Era la tarde continuada, la tarde que cedia sus sonidos y luces para que la noche se hciera cargo de los habitantes de este planeta, humanos, insectos, anfibios, batracios, mamiferos y demas fauna y flora que se ampara en este planeta para generar a cada instante la vida.
Toda forma en este planeta se nutre de luz y oscuridad, toda forma se hace presente en el contraste de ambos opuestos, en ese momento único entre la noche y el dia, se asomó por la ventana Esmeralda, joven cuyo negro cabello y ojos grandes atraen como un ahujero negro supragravitacional, de ese campo no puede escapar la mirada de Otelm el joven que constantemente le enviaba correos secretos en la red social, cuya identidad ella no conocia, le gustaban los poemas pensamientos y frases que el le enviaba.
Aquella tarde ella se veia mas sensual que de costumbre por que el ambiente y la iluminación nocturna aportaban mayor cachondería al momento, ella se distendió en una pose en la que su cuerpo trasluciendo sus formas a traves de un acrilico opaco de su ventana, Otelm busco en su mente alguna forma para acercarse a Esmeralda.

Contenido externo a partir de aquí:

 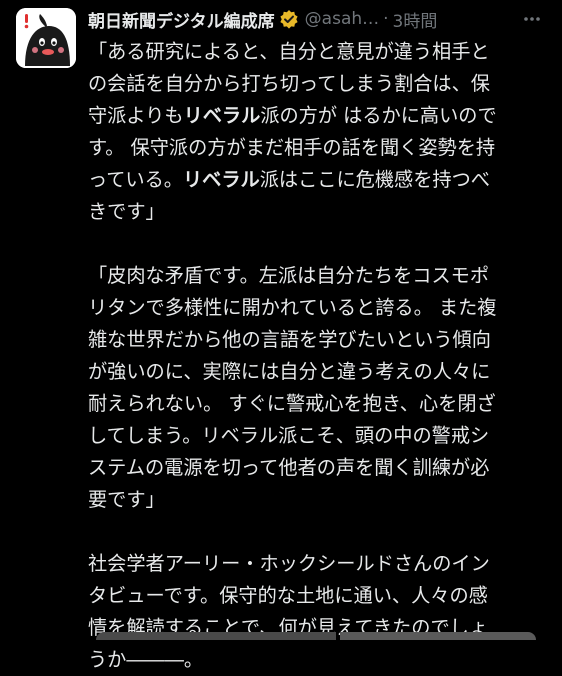 I want to click on text-line: 耐えられない。 すぐに警戒心を抱き、心を閉ざ, so click(x=318, y=404).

El se fue acercando profiriendo una canción en arabe, ya que era desendiente de gente de dicha región, ella movida por la curiosidad de tal lenguaje, abrio la ventanta y miro al susodicho, quien de inmediato inquirió, simulando sorpresa ¡¡¡sabes arabe!!!, no dijo ella solo me llama la atención el sonido de las palabras, lo dijo coquetamente, es tan raro como ver las estrellas de mar... que comparación tan suigeneris mujer, ¿cual es tu nombre?... ella dijo Esmeralda el le dijo o Estrella de Mar...jajajajajajaja... se emparejaron sus sonrisas y comenzaron a charlar animadamente. La noche fulgurante, la luna con sensual calidez, las palabras y la invitación de el a salir en ese momento, ella respondió favorablemente y el la llevó a un lugar de comida japonesa, se fueron envolviendo con el sake (licor de arroz), se tomaron uno al otro con el abrazo simbólico de la pareja y regresaron a casa de Esmeralda, el se despidió pero no podia irse, la conexión química estaba hecha y habitarona la cama, fueron deslizando los dedos de ambos por ambos cuerpos, fueron, las lenguas de ambos llenando las arenas de la piel con saliva cual espuma de mar, fueron lubricandose ambos... hasta que el pene de Otelm, entro en la estrella marina que habia creado en los bellos pubicos suyos que por el momento compartian ambos.
Escucharon el rumor del mar y las olas por un momento y finalmente se desvanecieron ebrios de placer y de sueño tomados uno en el otro para que la espera de la luz fuese compartida, la estrella de mar y la canción arábiga, fueron por una noche conjura de placer.